Три дочери президента (восточная трагедия — три дочери и ни одного сына, судьба уже отметила Наджиба), три милые бойкие девчонки раскланялись, хихикая, с гостем и отправились спать.
Переводчик? Очевидно, был переводчик, который едва ли понимал смесь фарси, урду, английского, на которой с легкостью, даже с каким-то наслаждением изъяснялись афганский президент и Генерал.

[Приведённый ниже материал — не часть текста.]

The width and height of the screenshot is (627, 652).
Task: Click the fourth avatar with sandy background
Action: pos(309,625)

Мысль, которую Генерал внушал Наджибу, была совершенно неофициальна и проста: не надейтесь на Москву! Старой Москвы уже нет, новая вас предаст. Умный афганец все иносказания понял, но поверить в то, что Москва способна бросить человека, взращенного ею же, Наджибулла не мог. Ужин с удивительно вкусной домашней едой скомкался, остыл на тарелках сочный афганский шашлык, скучал в стаканах недопитый виски. Наджиб помнил, что Крючков, «генерал Александров», предпочитал всем спиртным напиткам виски «Chivas Regal», и щедро выставил на стол пару пузатых бутылок. Генерал этот напиток во что-то особое не ставил, но, дабы не огорчать радушного хозяина, при виде бутылок изобразил веселое оживление. Тень генерала Александрова долго висела над Кабулом. (Кстати, сам Крючков к спиртному пристрастен не был и представил «Chivas Regal» своим излюбленным напитком лишь потому, что кто-то из подчиненных когда-то убедил его, что именно это виски пьют в высоких американских кругах.)

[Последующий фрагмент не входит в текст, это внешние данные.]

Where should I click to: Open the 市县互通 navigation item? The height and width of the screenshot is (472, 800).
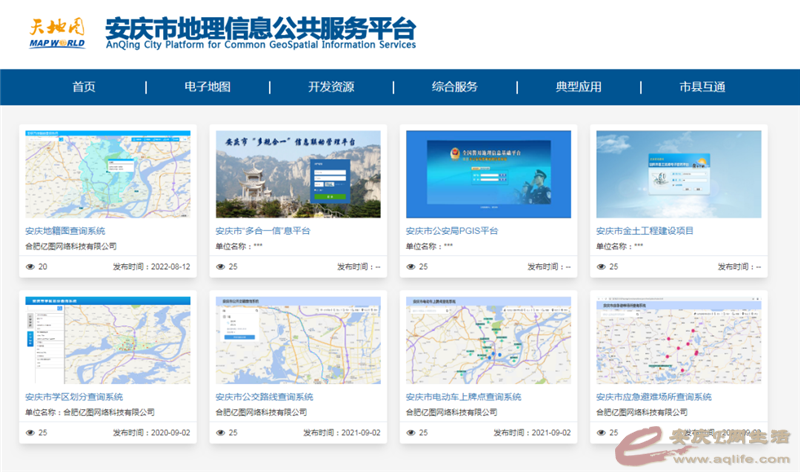(x=702, y=87)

Наджиб был предупрежден. По правилам игры он должен был бы бежать в Дели, куда заблаговременно отправилась его семья — Фатан и три милые девочки.

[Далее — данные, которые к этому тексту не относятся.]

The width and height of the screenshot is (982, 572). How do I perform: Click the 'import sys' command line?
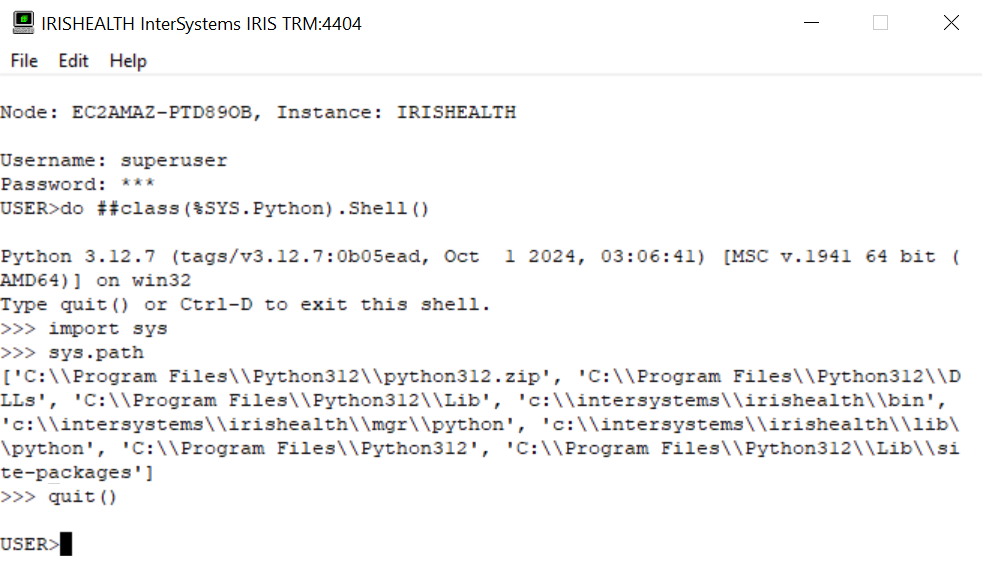tap(108, 329)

Правила игры в нашем беснующемся мире не соблюдаются. Наджиб направлялся к самолету, когда на его пути встал его же соратник, бывший министр иностранных дел демократического правительства Вакиль с группой вооруженных людей. Самолет улетел, Наджиб оказался в заточении в миссии ООН. Вакиль ныне живет в Швейцарии. Ворвавшиеся в Кабул талибы расстреляли Наджиба. Говорят, что стреляли пакистанские офицеры.
* * *
Нам всегда достанет сил перенести чужое несчастье. Гибель Наджиба была чужим несчастьем. Старик к тому времени отошел от всяких государственных дел. О судьбах России беспокоились другие люди, воспитанные на западной социологии и экономической науке, беспредельно честолюбивые и, увы, столь же беспредельно алчные. Время от времени созданная их же руками власть выплевывала кого-то из них на публичный позор: Станкевича, Кобеца, Полторанина, Коха, но публика (или общественное мнение) настолько очерствела, что перестала воспринимать приглашения к зрелищам. «Жизнь дается человеку только один раз, и надо прожить ее...» Одному, бесчисленному множеству, — выжить, другому, ничтожному меньшинству, — прожить и обеспечить беспечальное существование своему потомству.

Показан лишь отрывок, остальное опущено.